“National Strategy For Artificial Intelligence (AI)”
For successful adoption of AI in public forum, concerns regarding ethical management of data and the digital divide prevalent in Indian society needs to be addressed. Technology disruptions like AI are once-in-a generation phenomenon, and hence large-scale national strategies, need to be taken to strike a balance between narrow definitions of financial impact and the greater good.Amitabh Kant summarized it best when he commented-” Democratizing AI” is essential for India’s Inclusive growth.
With the aim to adopt this transformative technology and to pursue India’s unique needs and aspirations, NITIAayog released a paper defining “National Strategy for Artificial Intelligence(AI)”, calling for #AI for All.
Focus Areas
- Healthcare: increased access and affordability of quality healthcare
- Agriculture: enhanced farmers’ income, increased farm productivity and reduction of wastage,
- Education: improved access and quality of education,
- Smart Cities and Infrastructure: efficient and connectivity for the burgeoning urban population
- Smart Mobility and Transportation: smarter and safer modes of transportation and better traffic and congestion problems.

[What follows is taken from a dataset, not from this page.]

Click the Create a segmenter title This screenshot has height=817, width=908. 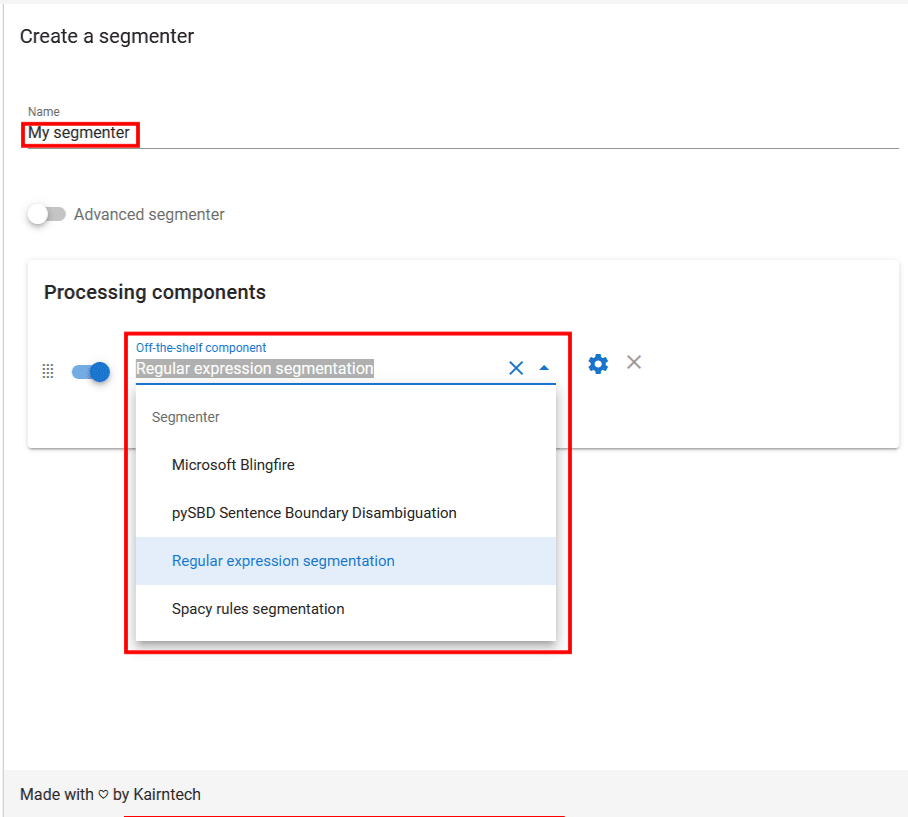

Barriers in adoption of Artificial Intelligence
- Lack of broad based expertise in research and application of AI
- Absence of enabling data ecosystems – access to intelligent data
- High resource cost and low awareness for adoption of AI
- Privacy and security, including a lack of formal regulations around anonymization of data
- Absence of collaborative approach to adoption and application of AI
How to address India’s AI Research Aspirations
- To address India’s leadership aspirations in Artificial Intelligence, NITI Aayog paper proposes a two-tiered structure namely:
- Centre of Research Excellence (CORE), focusing mainly on understanding existing core research and pushing technology frontiers through creation of new knowledge.
- International Centers of Transformational AI (ICTAI), with the mandate of developing and deploying application-based research.
Way Forward
- Skilling and reskilling of the existing workforce to shift the benchmarks of technological aptitude.

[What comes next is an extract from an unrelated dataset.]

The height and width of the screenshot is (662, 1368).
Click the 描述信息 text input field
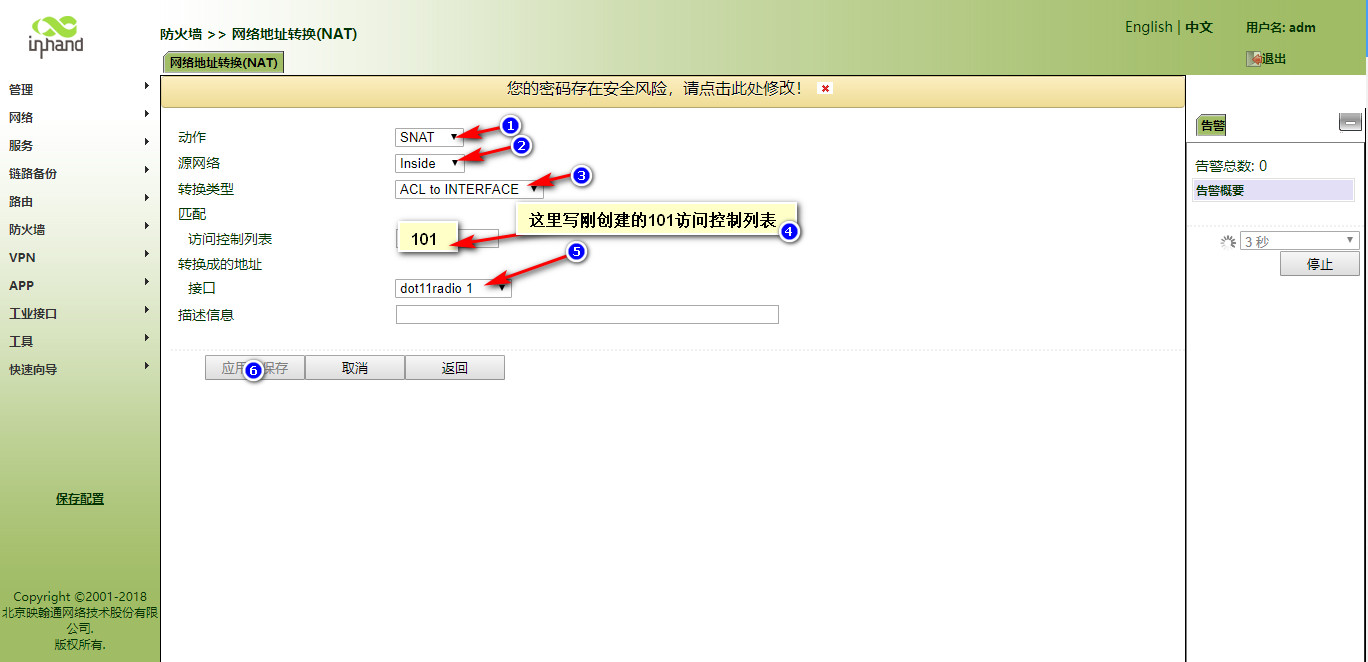(587, 315)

- Developing future talent in accordance with the changing needs of the job market through the adoption of decentralised teaching mechanisms working in collaboration with the private sector and educational institutions.
- New Areas of job creation like data annotation needs to be identified and promoted
- Adoption of AI across the value chain viz. start-ups, private sector, PSUs and government entities, will unlock the potential by creating a virtuous cycle of supply and demand.
- A formal marketplace needs to be created focusing on data collection and aggregation, data annotation and deployable models.
- Establish a common platform called the National AI Marketplace (NAIM) that provides a gateway for accelerated adoption of highly collaborative technology like AI in the government sector.
- A consortium of Ethics Councils at each Centre of Research Excellence (CORE) needs to be set up to discuss questions on ethics, privacy and security regarding AI.
- A robust intellectual property framework is required to strengthen IP regime especially patent laws related to AI applications.
- Establishment of IP facilitation centers to help bridge the gap between practitioners and AI developers,
- Adequate training of IP granting authorities, judiciary and tribunals is suggested.
- Pursuing “moon shot research projects” through specialized teams
- Development of a dedicated supranational agency to channel research in AI.